WHAT TO WORK ON:
Nothing but the lines from the one showing "You are a computer-use agent." through the final line of the data below belongs in the answer, duplicated exactly and without pictures.

+ + +

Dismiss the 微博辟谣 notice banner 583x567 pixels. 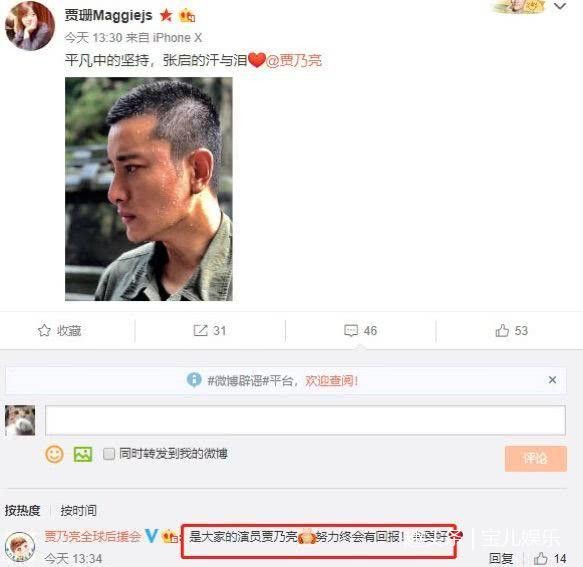[553, 380]
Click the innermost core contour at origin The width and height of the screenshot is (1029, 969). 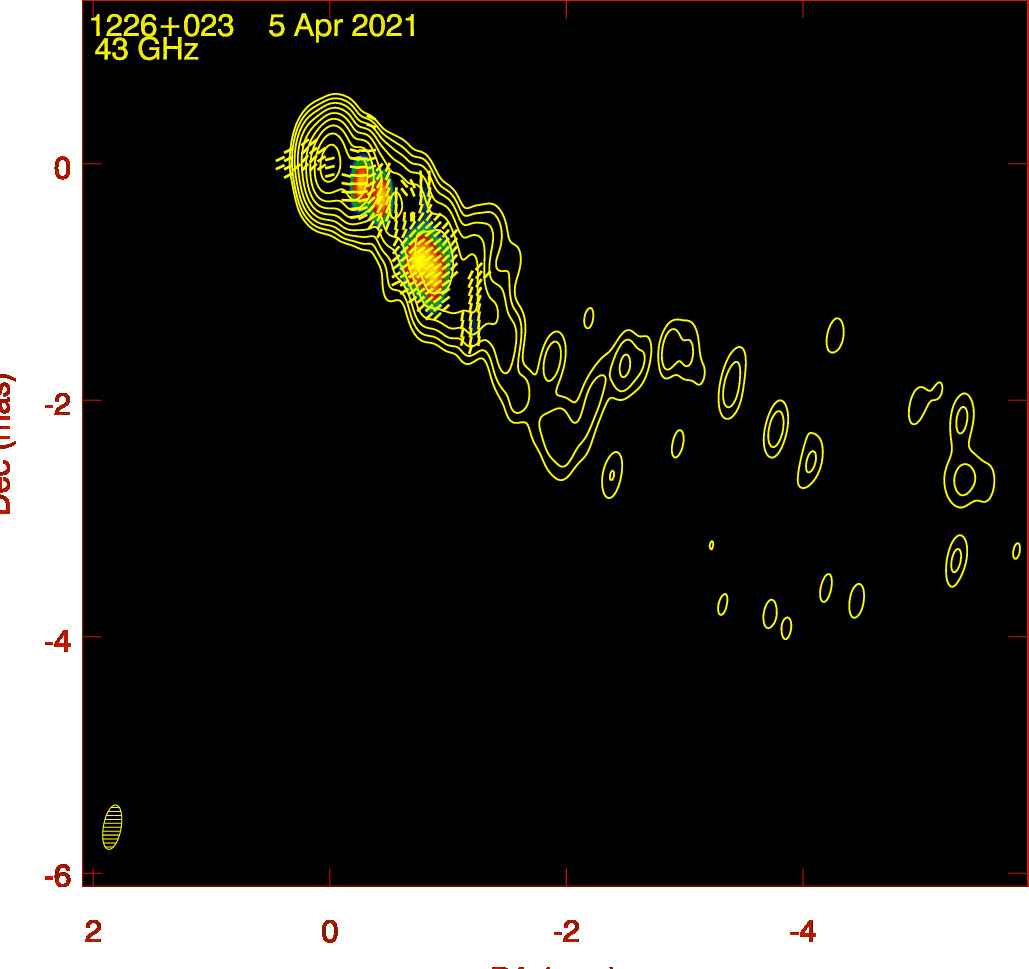pos(330,162)
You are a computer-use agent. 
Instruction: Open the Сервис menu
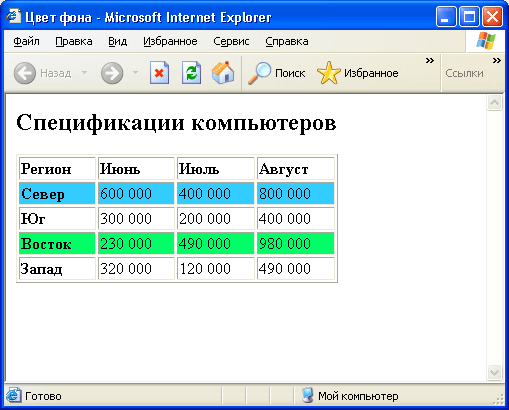[231, 41]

+ + +

OUTPUT OF THE EXERCISE:
You are a computer-use agent. 
Instruction: Open the Сервис menu
[231, 41]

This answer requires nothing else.